* DESCRIPTION OF THE TASK
Write out again, unchanged, the line that has "Task: Tap the chevron beside Son 30 Gün" and each following line through the end of the entries below; leave pictures out.

* SOURCE DATA
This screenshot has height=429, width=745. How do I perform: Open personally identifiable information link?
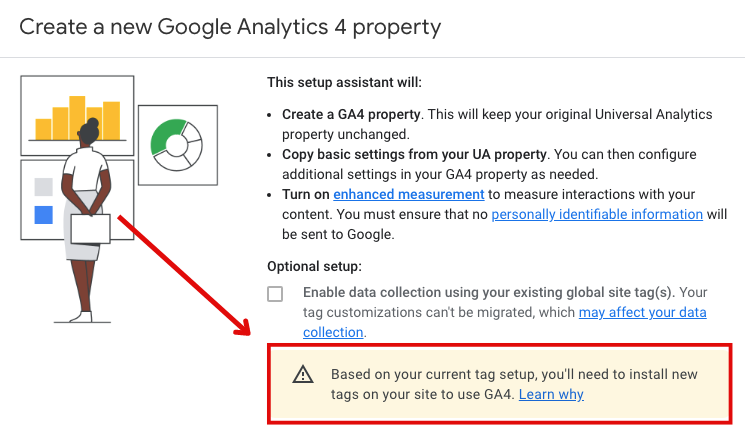[x=597, y=214]
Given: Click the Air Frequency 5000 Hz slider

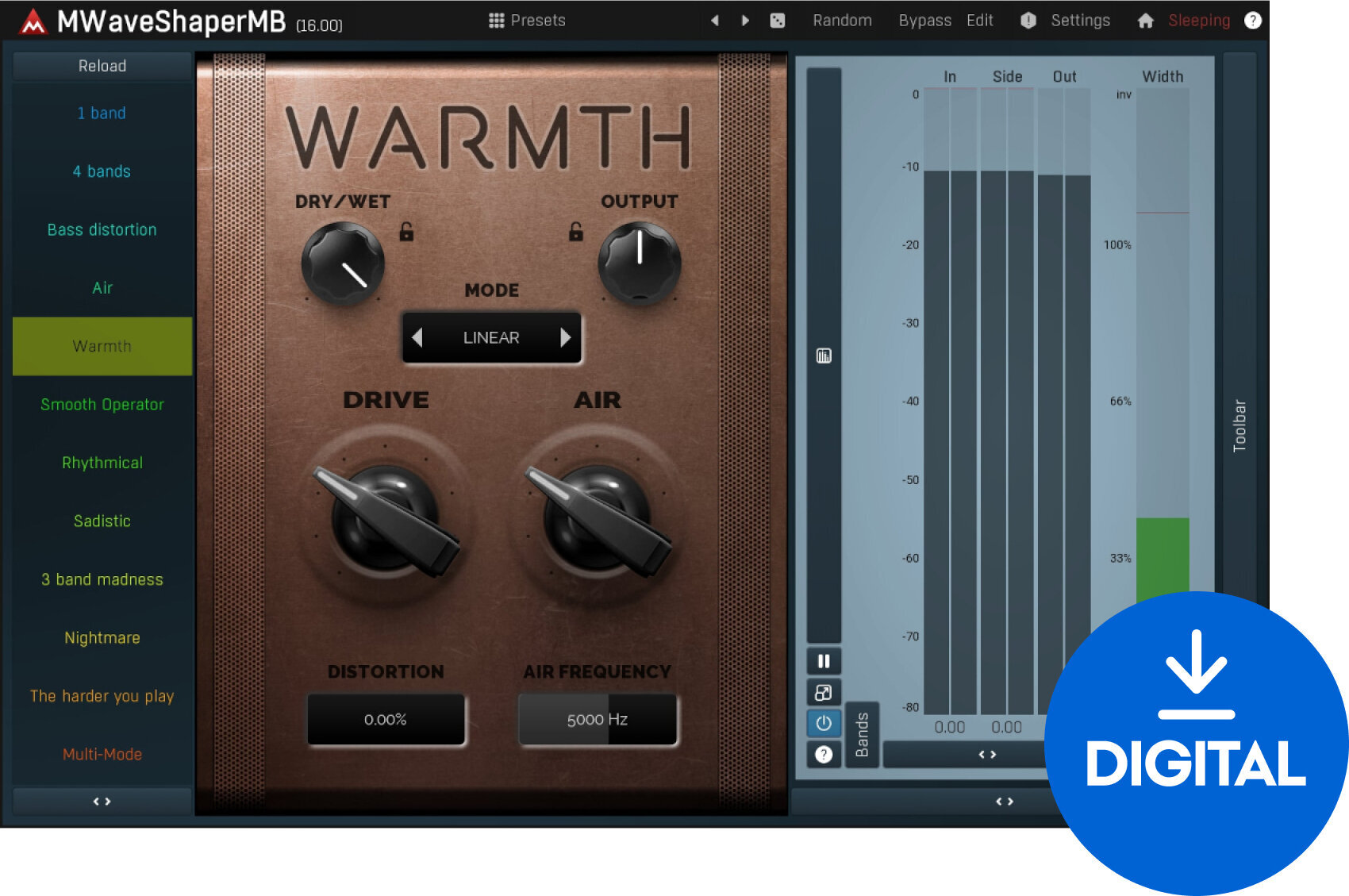Looking at the screenshot, I should (598, 720).
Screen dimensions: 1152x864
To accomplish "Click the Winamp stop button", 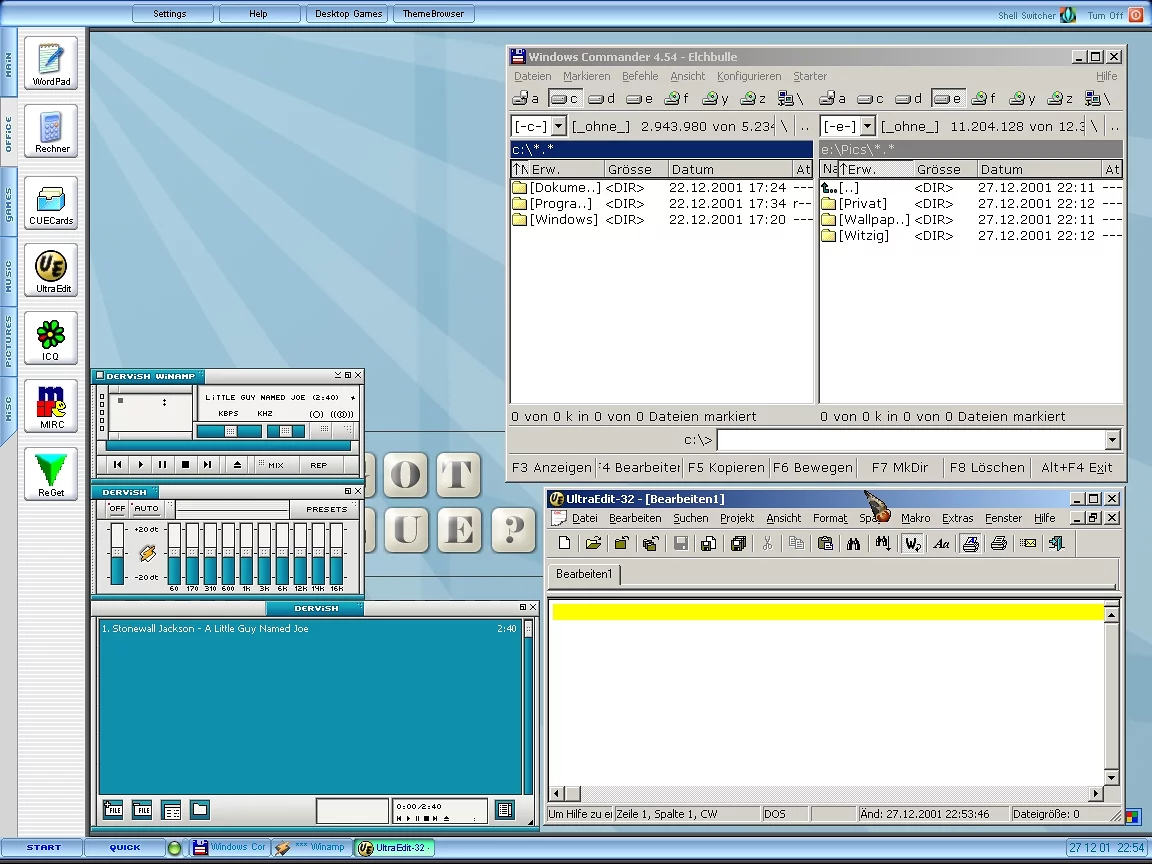I will [x=185, y=465].
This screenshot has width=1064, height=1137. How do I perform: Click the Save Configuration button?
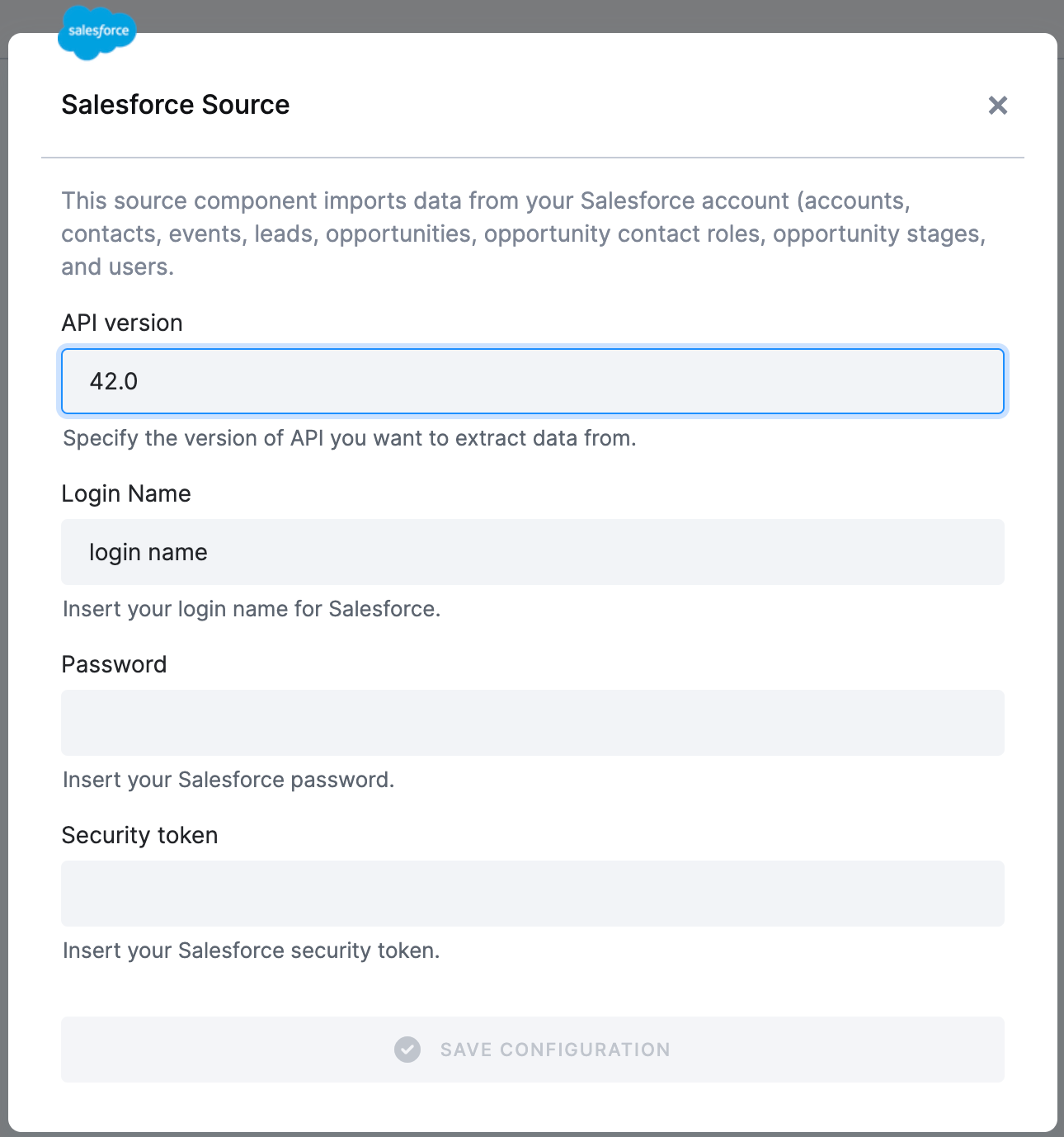[x=532, y=1050]
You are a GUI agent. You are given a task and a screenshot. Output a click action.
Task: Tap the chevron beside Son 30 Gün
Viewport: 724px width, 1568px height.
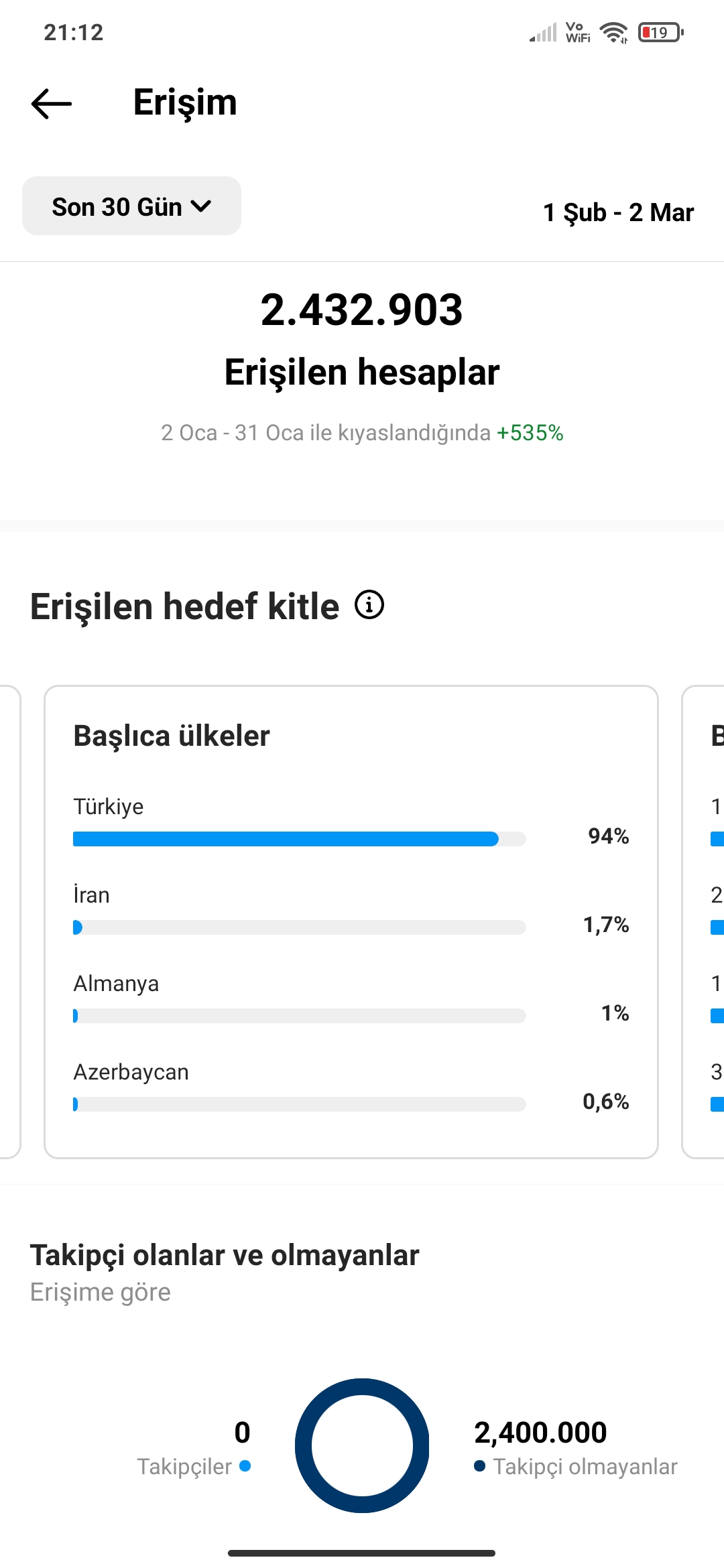[201, 206]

* EXERCISE ANSWER
Task: Tap the chevron beside Son 30 Gün
Viewport: 724px width, 1568px height.
[201, 206]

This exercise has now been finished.